Four Malicious npm Packages Deliver Infostealers and Phantom Bot DDoS Malware

TL;DR Four npm packages published under the username deadcode09284814 distribute information-stealing malware and a DDoS botnet. One package clones the recently open-sourced Shai-Hulud worm; another delivers Phantom Bot, a Golang-based DDoS tool with persistence capabilities. At publication, all four packages remained available on npm. Developers should uninstall them immediately and rotate credentials.

What happened

Cybersecurity researchers identified four malicious npm packages containing information-stealing malware and a DDoS botnet. All four were published by the same npm user, deadcode09284814, but carry different payloads:

chalk-tempalte (825 downloads): Contains a direct clone of the Shai-Hulud worm source code that TeamPCP leaked. The actor uploaded the code with minimal modification, bundling it with its own command-and-control (C2) server and private key. Stolen credentials are exfiltrated to C2 server 87e0bbc636999b.lhr.life, and data is exported to new GitHub public repositories using stolen GitHub tokens. Repositories created by the malware bear the description "A Mini Sha1-Hulud has Appeared."
axois-utils (963 downloads): Delivers Phantom Bot, a Golang-based DDoS botnet capable of flooding targets using HTTP, TCP, and UDP protocols. The malware establishes persistence on both Windows machines (via the Startup folder) and Linux machines (via scheduled tasks).
@deadcode09284814/axios-util (284 downloads): Steals SSH keys, environment variables, cloud credentials, system information, IP address, and cryptocurrency wallet data, sending exfiltrated data to 80.200.28.28:2222.
color-style-utils (934 downloads): Steals the same categories of data as @deadcode09284814/axios-util but sends it to edcf8b03c84634.lhr.life.

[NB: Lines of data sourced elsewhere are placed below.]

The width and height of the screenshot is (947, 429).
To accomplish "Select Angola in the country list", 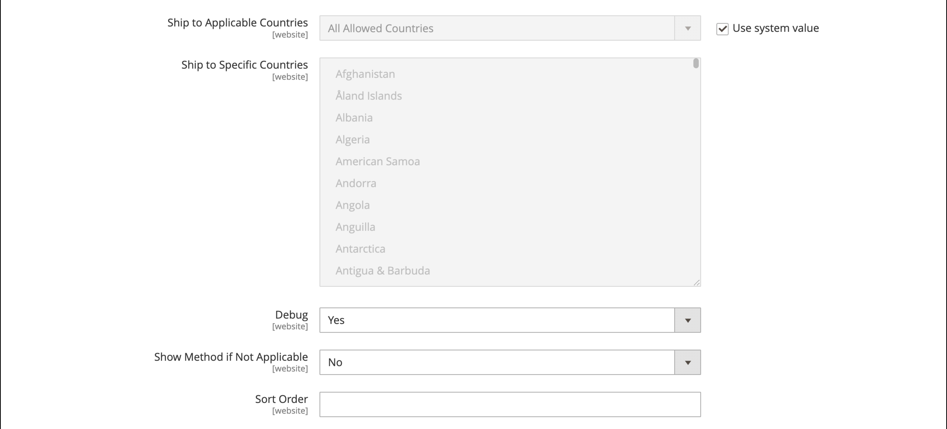I will [x=353, y=205].
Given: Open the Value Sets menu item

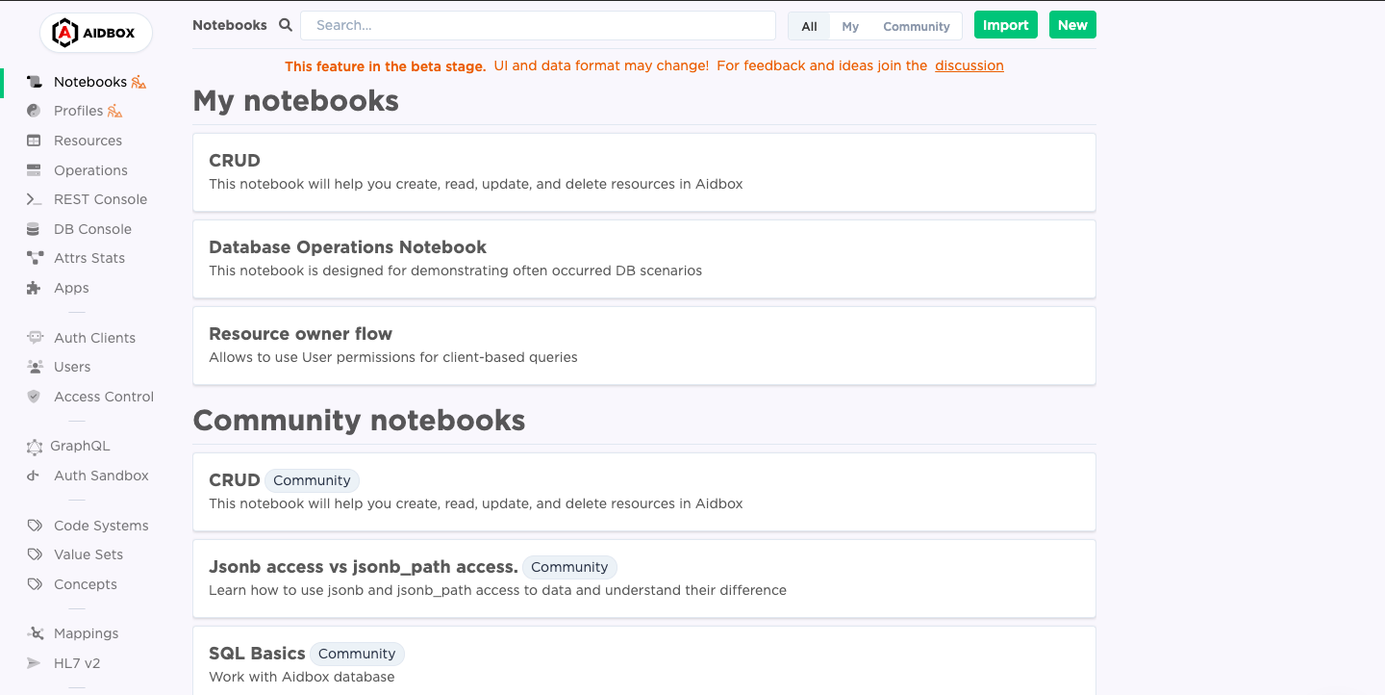Looking at the screenshot, I should pos(88,554).
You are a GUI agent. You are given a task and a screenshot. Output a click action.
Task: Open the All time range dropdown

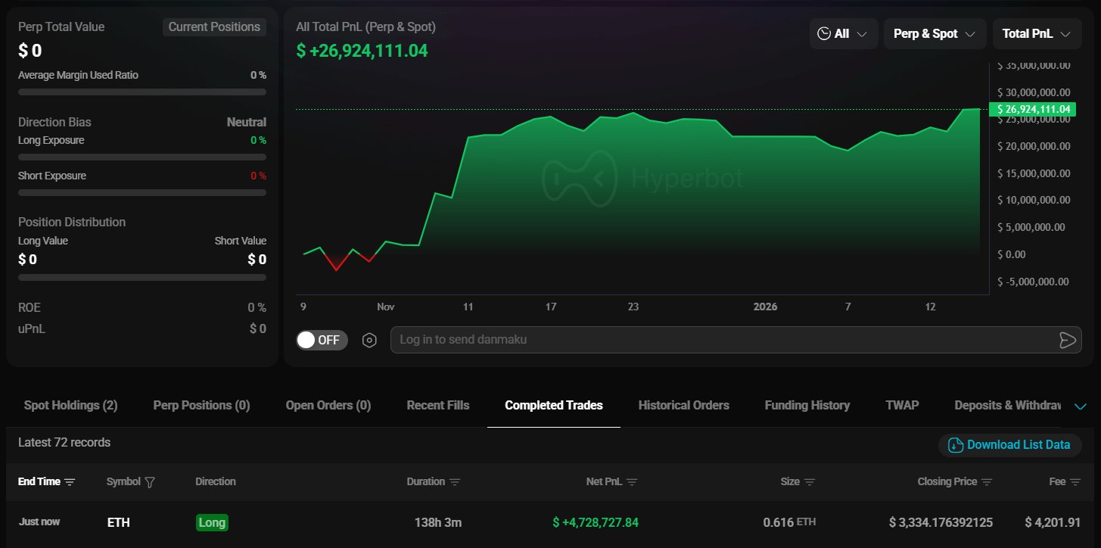843,34
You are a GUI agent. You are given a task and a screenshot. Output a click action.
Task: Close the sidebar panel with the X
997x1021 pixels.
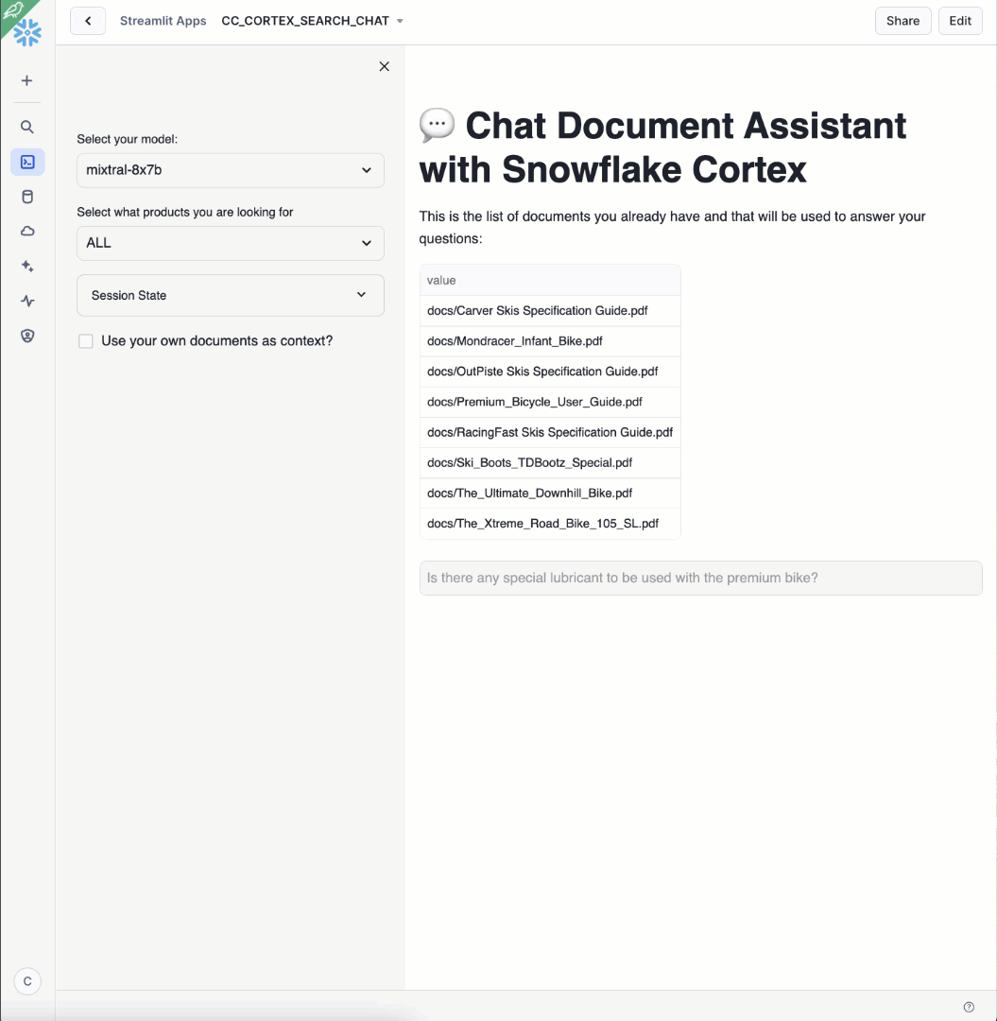point(384,66)
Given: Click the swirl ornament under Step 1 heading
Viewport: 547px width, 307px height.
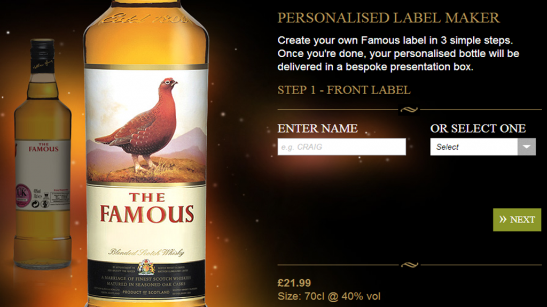Looking at the screenshot, I should pos(409,110).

According to OX Security's Moshe Siman Tov Bustan, the chalk-tempalte package appears to have been inspired by a supply chain attack competition posted on BreachForums shortly after TeamPCP released the Shai-Hulud source code. As of publication, all four packages remained available for download from npm.

Why it matters

The packages represent a multi-stage supply chain attack targeting developers. The variety of payloads—from credential theft to DDoS botnet distribution—suggests the threat actor is experimenting with different attack vectors from a single npm account. Developers who installed these packages have likely exposed SSH keys, cloud credentials, GitHub tokens, and other sensitive materials. Those running axois-utils may have had their systems enrolled in a DDoS botnet without detection.

The use of the open-sourced Shai-Hulud worm demonstrates how publicly released malware code reduces the barrier to entry for supply chain attacks. OX Security warned that "threat actors are getting even more motivated to conduct supply chain and typo-squatting, as attacks become easier to perform with the Shai-Hulud code becoming open source."

Affected systems and CVEs

npm package: chalk-tempalte
npm package: @deadcode09284814/axios-util
npm package: axois-utils
npm package: color-style-utils
Malware: Shai-Hulud (open-source clone)
Malware: Phantom Bot (DDoS botnet)

No CVE assigned at the time of publication.

What to do

Uninstall the four malicious packages immediately.
Rotate SSH keys, cloud credentials, GitHub tokens, and any other secrets that may have been compromised.
Search your development environment and any integrated development environments (IDEs) or code generation tools (such as Claude Code) for malicious configuration files and remove them.
Search your GitHub account for any public repositories matching the description "A Mini Sha1-Hulud has Appeared" and delete them.
Block outbound network access to the following domains and IP addresses: 87e0bbc636999b.lhr.life, 80.200.28.28:2222, and edcf8b03c84634.lhr.life.
If your systems downloaded axois-utils, perform network monitoring to detect any outbound DDoS traffic initiated by Phantom Bot.

Open questions

The source does not state when these four packages were first published to npm.
The total number of unique machines compromised remains unknown.
The association between the npm user deadcode09284814 and any known threat actor group is not confirmed.
The full scope of the supply chain attack competition referenced on BreachForums is not detailed.
Whether other packages from deadcode09284814 contain malicious payloads has not been disclosed.